Dat dit de Europese grootbanken in de kaart speelde, die, zoals gezegd, voor hun verpakkingsindustrie zwaar leunden op het schaduwbancaire ecosysteem, kon Carney en Draghi niet deren. De belangen van hun kaste, of, minder complotterend, de marktontologie die zij deelden met hun sherpa’s overtroeft nu eenmaal de maatschappelijke zorgen over schaduwbankieren die zij vijf jaar eerder van tobberige regeringsleiders uit hoofde van getraumatiseerde burgers toevertrouwd hadden gekregen.

VERBAZINGWEKKENDER is de afgronddiepe sociale stilte die over deze machinaties is neergedaald. De rapporten van de Financial Stability Board, de groenboeken van de Europese Commissie, de kapitaalmarktenunie, schaduw­bankieren: het mag zich acht jaar na een crisis die onomstotelijk heeft aangetoond dat bankieren te belangrijk is om over te laten aan bankiers en hun bewakers nog altijd op ontstellend weinig publieke aandacht verheugen.

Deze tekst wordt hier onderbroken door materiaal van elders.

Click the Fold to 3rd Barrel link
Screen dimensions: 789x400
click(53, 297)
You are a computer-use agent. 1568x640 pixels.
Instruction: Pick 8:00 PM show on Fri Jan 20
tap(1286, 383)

Over de kapitaalmarktenunie zijn in Nederlandstalige media welgeteld drie stukken verschenen.
Het heeft er alle schijn van dat dit samenhangt met de mate van financialisering van onze samenlevingen. Hoe meer kiezers afhankelijk zijn van bancaire kredietverlening (voor hun hypotheken) en financiële markten (voor hun pensioenen), hoe geringer de politieke druk zal zijn voor ingrijpende hervormingen. De schuldgefinancierde aanschaf van woningen is daarvoor mondiaal het meest effectieve voertuig gebleken. De electorale afhankelijkheid van vastgoedgerelateerde groei blokkeert radicale(re) hervorming van banken en huizenmarkt omdat simpelweg te veel burgers baat hebben bij stijgende huizenprijzen, bij een groeiende vraag naar woningen en dus bij coulante kredietverlening door banken.

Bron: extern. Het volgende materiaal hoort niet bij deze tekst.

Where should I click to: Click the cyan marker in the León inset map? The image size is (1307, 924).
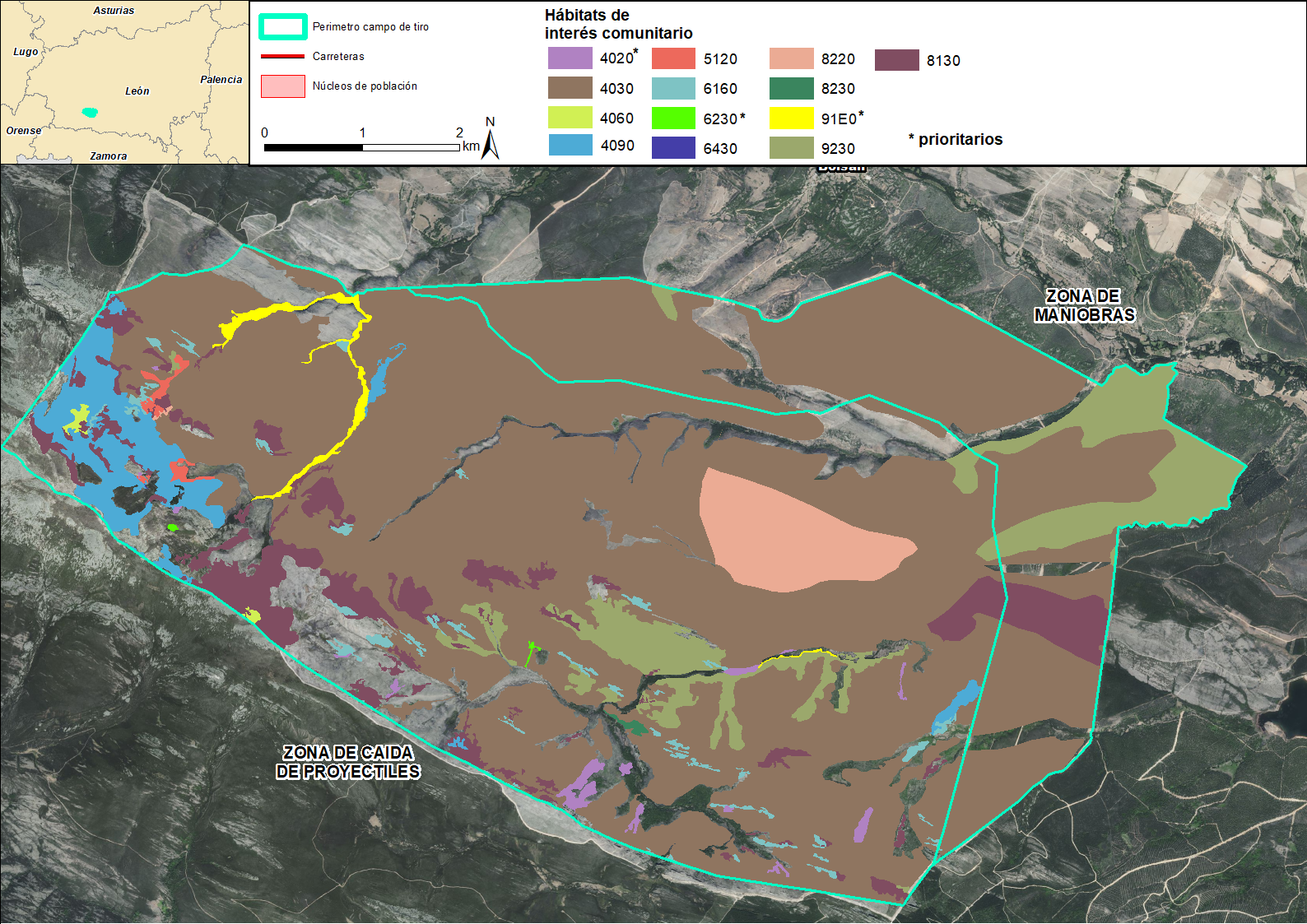pyautogui.click(x=90, y=112)
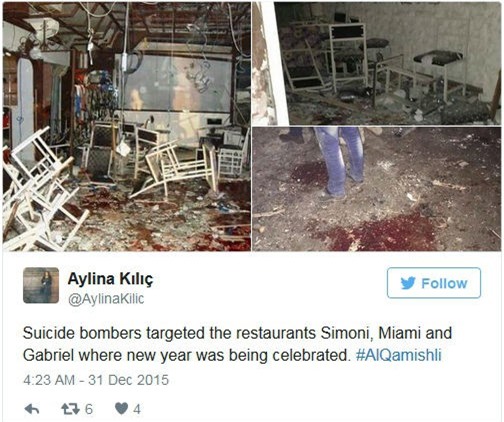Click the @AylinaKilic handle
Image resolution: width=504 pixels, height=422 pixels.
(x=106, y=299)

Nederland is er de perfecte illustratie van. Sinds de jaren zeventig is het aandeel koopwoningen in de Nederlandse woningvoorraad pakweg verdubbeld, van dertig procent toen naar zestig procent nu. In het voetspoor hiervan zijn de hypotheekschulden verzevenvoudigd, de bancaire balansen verdubbeld van twee keer het Nederlandse bruto binnenlands product naar vier keer en zijn hervormingen die raken aan woning en financiering ervan Grote Politiek geworden. Er is nou eenmaal een grote groep huishoudens die politiek gemobiliseerd kan worden als de eigen woning in het geding is. En dus is Nederland te klein als een pas ingestelde commissie voor financiële stabiliteit onder leiding van Klaas Knot voorstelt om Nederlandse burgers te verplichten tien procent eigen vermogen mee te nemen bij de aanschaf van een eigen woning. En staat de vastgoedwereld op zijn achterste poten als hoogleraar Arnoud Boot in een interview pleit voor een wereld waarin tachtig procent bankfinanciering van de woning het maximum is.
De politieke dynamiek rond schaduwbankieren is niet anders. Als de Europese Commissie een groenboek het licht doet zien dat de post-apocalyptische aanval op het schaduwbancaire stelsel onschadelijk moet maken en Europese grootbanken opnieuw de ruimte geeft om op grote schaal hypotheken te verpakken, kijken in Nederland burgers, politici en pers schielijk weg. Ook al is er in de omvangrijke literatuur over schaduwbankieren geen enkele garantie te vinden dat dit niet opnieuw leidt tot het drama van uiteenspattende zeepbellen die de eurozone aan het begin van de 21ste eeuw naar de rand van de afgrond heeft gevoerd. Financialisering creëert nu eenmaal haar eigen achterban.